Task to carry out: Word for word, restate every entry shown below.

Supplied material:
┄┄┄┄┄┄┄┄┄┄
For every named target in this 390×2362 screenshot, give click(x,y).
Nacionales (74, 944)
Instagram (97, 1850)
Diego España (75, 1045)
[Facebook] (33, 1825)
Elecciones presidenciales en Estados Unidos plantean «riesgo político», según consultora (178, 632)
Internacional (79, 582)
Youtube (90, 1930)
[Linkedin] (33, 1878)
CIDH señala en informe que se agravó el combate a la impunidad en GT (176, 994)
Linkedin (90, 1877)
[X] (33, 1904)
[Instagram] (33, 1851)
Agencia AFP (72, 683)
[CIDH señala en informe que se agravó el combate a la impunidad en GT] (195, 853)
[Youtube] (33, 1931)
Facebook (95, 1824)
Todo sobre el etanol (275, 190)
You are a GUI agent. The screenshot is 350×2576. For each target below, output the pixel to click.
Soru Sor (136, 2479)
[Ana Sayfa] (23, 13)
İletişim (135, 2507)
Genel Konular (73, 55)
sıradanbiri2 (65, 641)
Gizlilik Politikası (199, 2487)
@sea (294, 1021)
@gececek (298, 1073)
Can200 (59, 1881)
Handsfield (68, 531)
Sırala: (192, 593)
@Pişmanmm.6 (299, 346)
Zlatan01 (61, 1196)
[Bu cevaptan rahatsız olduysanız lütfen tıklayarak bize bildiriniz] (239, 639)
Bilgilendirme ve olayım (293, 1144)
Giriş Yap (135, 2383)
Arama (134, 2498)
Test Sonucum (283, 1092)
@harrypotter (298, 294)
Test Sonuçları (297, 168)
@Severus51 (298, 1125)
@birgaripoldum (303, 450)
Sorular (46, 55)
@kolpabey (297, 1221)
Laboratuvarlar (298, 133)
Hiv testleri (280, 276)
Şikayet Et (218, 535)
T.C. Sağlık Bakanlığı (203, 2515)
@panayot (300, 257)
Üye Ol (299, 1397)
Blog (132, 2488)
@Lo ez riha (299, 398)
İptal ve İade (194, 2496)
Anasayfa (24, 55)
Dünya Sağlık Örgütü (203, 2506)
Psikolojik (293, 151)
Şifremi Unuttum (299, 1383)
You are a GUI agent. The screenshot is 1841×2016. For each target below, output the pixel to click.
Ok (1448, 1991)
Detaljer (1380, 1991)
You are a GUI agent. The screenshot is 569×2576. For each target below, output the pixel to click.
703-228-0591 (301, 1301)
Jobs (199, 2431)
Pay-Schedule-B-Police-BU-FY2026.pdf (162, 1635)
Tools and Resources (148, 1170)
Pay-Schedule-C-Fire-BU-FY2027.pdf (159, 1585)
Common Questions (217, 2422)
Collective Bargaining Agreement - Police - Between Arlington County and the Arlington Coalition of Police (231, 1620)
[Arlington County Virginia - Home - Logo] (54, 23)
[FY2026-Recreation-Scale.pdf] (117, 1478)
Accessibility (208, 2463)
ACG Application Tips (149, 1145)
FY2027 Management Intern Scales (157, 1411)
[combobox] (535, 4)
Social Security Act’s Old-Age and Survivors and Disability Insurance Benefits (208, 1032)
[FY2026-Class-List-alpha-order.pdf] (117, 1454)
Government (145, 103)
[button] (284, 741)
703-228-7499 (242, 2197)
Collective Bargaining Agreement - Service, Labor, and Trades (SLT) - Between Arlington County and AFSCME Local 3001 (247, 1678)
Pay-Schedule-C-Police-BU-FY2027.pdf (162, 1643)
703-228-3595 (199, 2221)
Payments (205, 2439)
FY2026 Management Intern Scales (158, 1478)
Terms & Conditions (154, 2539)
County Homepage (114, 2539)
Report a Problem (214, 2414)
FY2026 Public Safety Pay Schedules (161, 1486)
┄┄┄┄┄┄┄┄┄┄
Your solution:
For every named target in this 390×2362 screenshot, give click(x,y).
Nacionales (74, 944)
Instagram (97, 1850)
Diego España (75, 1045)
[Facebook] (33, 1825)
Elecciones presidenciales en Estados Unidos plantean «riesgo político», según consultora (178, 632)
Internacional (79, 582)
Youtube (90, 1930)
[Linkedin] (33, 1878)
CIDH señala en informe que se agravó el combate a la impunidad en GT (176, 994)
Linkedin (90, 1877)
[X] (33, 1904)
[Instagram] (33, 1851)
Agencia AFP (72, 683)
[CIDH señala en informe que se agravó el combate a la impunidad en GT] (195, 853)
[Youtube] (33, 1931)
Facebook (95, 1824)
Todo sobre el etanol (275, 190)
You are a GUI agent. The screenshot is 350×2576. For each target below, output the pixel to click.
Soru Sor (136, 2479)
[Ana Sayfa] (23, 13)
İletişim (135, 2507)
Genel Konular (73, 55)
sıradanbiri2 (65, 641)
Gizlilik Politikası (199, 2487)
@sea (294, 1021)
@gececek (298, 1073)
Can200 (59, 1881)
Handsfield (68, 531)
Sırala: (192, 593)
@Pişmanmm.6 (299, 346)
Zlatan01 (61, 1196)
[Bu cevaptan rahatsız olduysanız lütfen tıklayarak bize bildiriniz] (239, 639)
Bilgilendirme ve olayım (293, 1144)
Giriş Yap (135, 2383)
Arama (134, 2498)
Test Sonucum (283, 1092)
@harrypotter (298, 294)
Test Sonuçları (297, 168)
@Severus51 (298, 1125)
@birgaripoldum (303, 450)
Sorular (46, 55)
@kolpabey (297, 1221)
Laboratuvarlar (298, 133)
Hiv testleri (280, 276)
Şikayet Et (218, 535)
T.C. Sağlık Bakanlığı (203, 2515)
@panayot (300, 257)
Üye Ol (299, 1397)
Blog (132, 2488)
@Lo ez riha (299, 398)
İptal ve İade (194, 2496)
Anasayfa (24, 55)
Dünya Sağlık Örgütü (203, 2506)
Psikolojik (293, 151)
Şifremi Unuttum (299, 1383)
You are a GUI agent. The screenshot is 1841×2016. For each target below, output the pixel to click.
Ok (1448, 1991)
Detaljer (1380, 1991)
You are a GUI agent. The screenshot is 569×2576. For each target below, output the pixel to click.
703-228-0591 (301, 1301)
Jobs (199, 2431)
Pay-Schedule-B-Police-BU-FY2026.pdf (162, 1635)
Tools and Resources (148, 1170)
Pay-Schedule-C-Fire-BU-FY2027.pdf (159, 1585)
Common Questions (217, 2422)
Collective Bargaining Agreement - Police - Between Arlington County and the Arlington Coalition of Police (231, 1620)
[Arlington County Virginia - Home - Logo] (54, 23)
[FY2026-Recreation-Scale.pdf] (117, 1478)
Accessibility (208, 2463)
ACG Application Tips (149, 1145)
FY2027 Management Intern Scales (157, 1411)
[combobox] (535, 4)
Social Security Act’s Old-Age and Survivors and Disability Insurance Benefits (208, 1032)
[FY2026-Class-List-alpha-order.pdf] (117, 1454)
Government (145, 103)
[button] (284, 741)
703-228-7499 (242, 2197)
Collective Bargaining Agreement - Service, Labor, and Trades (SLT) - Between Arlington County and AFSCME Local 3001 (247, 1678)
Pay-Schedule-C-Police-BU-FY2027.pdf (162, 1643)
703-228-3595 (199, 2221)
Payments (205, 2439)
FY2026 Management Intern Scales (158, 1478)
Terms & Conditions (154, 2539)
County Homepage (114, 2539)
Report a Problem (214, 2414)
FY2026 Public Safety Pay Schedules (161, 1486)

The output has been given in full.